What the task asks: Would you reproduce exactly the lines below from the one holding "The width and height of the screenshot is (718, 445)." through the one holding "Select the Branch", inclusive, and no others?

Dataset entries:
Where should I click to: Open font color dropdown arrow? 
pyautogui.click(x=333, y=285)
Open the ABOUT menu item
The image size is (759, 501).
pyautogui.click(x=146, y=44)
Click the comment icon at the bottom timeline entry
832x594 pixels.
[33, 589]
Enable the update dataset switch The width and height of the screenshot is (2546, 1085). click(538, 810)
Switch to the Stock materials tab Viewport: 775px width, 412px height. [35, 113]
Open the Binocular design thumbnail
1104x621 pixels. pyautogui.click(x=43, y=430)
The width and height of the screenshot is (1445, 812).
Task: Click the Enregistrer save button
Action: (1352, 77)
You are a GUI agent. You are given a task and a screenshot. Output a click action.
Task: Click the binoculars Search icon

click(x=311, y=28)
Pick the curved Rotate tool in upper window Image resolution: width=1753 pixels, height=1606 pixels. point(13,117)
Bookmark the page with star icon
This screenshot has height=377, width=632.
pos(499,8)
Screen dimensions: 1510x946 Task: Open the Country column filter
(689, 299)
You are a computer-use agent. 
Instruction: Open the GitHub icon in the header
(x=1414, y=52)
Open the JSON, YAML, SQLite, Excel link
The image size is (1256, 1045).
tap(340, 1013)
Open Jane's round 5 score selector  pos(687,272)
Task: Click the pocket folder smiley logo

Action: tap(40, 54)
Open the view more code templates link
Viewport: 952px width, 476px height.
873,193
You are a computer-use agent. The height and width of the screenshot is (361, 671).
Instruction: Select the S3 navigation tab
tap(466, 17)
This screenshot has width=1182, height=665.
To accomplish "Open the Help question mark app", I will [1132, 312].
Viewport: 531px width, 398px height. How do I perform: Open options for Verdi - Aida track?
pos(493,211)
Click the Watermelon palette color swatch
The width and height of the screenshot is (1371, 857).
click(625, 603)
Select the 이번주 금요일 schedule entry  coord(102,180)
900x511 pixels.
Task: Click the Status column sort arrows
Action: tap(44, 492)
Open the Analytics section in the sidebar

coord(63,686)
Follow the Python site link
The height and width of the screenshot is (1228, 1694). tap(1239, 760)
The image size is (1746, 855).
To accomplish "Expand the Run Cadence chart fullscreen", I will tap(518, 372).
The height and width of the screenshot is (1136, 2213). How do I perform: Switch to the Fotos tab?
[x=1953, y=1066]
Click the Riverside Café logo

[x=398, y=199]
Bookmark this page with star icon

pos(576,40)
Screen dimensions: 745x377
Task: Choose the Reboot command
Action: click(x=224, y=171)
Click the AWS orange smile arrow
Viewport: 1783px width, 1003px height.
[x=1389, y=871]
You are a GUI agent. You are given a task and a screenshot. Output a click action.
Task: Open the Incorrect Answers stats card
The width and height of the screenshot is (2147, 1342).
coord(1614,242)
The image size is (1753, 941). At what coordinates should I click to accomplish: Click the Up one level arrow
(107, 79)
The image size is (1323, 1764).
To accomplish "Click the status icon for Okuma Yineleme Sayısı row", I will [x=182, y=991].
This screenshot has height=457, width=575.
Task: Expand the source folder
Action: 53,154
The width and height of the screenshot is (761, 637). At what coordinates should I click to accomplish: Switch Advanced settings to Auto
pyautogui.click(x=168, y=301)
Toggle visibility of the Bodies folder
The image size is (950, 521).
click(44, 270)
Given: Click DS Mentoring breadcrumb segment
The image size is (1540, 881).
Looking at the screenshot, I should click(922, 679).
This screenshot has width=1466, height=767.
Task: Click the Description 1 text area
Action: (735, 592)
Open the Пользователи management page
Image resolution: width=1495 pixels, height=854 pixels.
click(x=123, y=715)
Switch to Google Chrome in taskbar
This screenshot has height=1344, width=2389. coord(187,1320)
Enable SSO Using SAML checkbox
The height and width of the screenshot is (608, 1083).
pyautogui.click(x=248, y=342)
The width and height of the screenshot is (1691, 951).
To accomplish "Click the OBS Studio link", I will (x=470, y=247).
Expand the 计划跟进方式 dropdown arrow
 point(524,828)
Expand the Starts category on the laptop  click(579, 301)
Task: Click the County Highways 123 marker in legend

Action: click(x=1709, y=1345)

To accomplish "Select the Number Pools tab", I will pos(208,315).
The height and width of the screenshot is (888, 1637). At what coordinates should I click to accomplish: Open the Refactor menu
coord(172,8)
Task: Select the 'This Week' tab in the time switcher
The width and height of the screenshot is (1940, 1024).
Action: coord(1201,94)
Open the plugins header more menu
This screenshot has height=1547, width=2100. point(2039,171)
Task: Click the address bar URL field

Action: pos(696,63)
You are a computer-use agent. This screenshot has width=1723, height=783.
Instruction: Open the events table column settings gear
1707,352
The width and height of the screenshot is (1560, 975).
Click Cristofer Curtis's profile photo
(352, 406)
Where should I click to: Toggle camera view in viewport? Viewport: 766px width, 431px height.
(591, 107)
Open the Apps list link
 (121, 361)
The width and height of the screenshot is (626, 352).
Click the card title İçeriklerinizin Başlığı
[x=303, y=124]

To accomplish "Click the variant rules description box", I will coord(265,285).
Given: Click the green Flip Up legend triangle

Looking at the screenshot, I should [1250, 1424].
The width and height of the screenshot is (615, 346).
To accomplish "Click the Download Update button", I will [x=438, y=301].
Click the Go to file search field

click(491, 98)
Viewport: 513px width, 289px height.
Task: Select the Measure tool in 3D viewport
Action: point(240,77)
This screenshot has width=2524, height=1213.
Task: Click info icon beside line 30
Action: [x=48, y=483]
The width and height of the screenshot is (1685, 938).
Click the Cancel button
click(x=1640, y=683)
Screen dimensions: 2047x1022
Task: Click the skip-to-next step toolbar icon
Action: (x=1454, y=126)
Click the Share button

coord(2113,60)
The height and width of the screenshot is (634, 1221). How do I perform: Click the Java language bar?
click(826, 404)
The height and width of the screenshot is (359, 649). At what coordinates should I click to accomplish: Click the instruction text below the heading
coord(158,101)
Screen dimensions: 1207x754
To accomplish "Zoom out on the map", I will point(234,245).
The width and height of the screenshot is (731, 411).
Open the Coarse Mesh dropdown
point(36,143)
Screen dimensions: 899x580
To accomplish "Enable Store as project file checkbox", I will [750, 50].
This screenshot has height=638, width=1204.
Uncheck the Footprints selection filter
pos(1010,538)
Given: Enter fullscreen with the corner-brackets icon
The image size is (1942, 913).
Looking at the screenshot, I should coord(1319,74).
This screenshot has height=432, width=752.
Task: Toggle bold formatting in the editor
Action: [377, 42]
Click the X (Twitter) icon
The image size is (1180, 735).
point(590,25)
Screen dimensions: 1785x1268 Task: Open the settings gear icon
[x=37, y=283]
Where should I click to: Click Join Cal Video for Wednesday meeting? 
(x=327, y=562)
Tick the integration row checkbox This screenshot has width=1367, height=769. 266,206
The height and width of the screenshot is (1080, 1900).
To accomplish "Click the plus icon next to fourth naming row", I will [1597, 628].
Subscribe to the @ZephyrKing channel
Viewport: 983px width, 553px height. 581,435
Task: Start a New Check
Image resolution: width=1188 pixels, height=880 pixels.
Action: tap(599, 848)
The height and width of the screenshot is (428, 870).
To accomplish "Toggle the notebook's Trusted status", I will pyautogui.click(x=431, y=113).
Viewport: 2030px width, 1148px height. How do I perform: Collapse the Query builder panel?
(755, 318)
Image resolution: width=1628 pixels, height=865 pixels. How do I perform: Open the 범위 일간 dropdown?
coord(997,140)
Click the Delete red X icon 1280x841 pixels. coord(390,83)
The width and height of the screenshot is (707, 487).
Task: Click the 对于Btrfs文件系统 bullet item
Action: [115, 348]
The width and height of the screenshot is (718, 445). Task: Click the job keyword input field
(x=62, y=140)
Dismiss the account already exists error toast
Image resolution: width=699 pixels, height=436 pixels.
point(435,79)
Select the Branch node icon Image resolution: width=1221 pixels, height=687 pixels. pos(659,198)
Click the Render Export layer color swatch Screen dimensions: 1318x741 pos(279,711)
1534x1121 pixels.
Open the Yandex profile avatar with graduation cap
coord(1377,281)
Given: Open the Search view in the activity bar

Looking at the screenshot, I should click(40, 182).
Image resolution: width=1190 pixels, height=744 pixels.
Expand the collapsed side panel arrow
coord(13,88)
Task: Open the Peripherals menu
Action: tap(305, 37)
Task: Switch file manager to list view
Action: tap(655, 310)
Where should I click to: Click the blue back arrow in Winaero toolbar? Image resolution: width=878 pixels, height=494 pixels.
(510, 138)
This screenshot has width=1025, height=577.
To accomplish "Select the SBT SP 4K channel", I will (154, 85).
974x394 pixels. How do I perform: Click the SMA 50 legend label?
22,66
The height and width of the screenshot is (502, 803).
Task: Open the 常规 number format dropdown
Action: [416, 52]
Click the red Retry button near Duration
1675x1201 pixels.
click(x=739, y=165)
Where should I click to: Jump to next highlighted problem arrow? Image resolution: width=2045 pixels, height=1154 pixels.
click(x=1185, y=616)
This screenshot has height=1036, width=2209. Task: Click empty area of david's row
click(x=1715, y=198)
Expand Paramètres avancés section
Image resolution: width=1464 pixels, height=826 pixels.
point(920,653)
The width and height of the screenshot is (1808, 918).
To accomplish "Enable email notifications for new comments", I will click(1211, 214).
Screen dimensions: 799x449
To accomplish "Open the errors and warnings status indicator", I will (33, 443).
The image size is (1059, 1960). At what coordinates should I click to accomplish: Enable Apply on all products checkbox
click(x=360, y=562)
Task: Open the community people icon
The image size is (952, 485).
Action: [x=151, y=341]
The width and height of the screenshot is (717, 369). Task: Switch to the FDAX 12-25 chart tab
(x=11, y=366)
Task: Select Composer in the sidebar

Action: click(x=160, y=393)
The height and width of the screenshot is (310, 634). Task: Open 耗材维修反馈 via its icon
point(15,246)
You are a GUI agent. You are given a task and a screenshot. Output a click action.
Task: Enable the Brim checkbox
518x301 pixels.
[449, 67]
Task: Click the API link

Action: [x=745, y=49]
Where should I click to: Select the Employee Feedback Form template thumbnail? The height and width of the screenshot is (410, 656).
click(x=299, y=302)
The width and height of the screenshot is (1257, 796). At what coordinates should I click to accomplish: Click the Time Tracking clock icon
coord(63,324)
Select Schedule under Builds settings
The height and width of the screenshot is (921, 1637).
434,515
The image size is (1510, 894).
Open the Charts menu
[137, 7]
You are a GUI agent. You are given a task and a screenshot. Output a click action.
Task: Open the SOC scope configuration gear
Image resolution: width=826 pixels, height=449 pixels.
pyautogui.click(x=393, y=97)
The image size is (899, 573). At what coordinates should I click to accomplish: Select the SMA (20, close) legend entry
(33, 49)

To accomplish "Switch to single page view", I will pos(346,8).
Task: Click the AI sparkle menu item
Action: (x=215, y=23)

Finished task:
The width and height of the screenshot is (718, 445). Task: Click the job keyword input field
(x=62, y=140)
Dismiss the account already exists error toast
Image resolution: width=699 pixels, height=436 pixels.
point(435,79)
Select the Branch node icon Image resolution: width=1221 pixels, height=687 pixels. pos(659,198)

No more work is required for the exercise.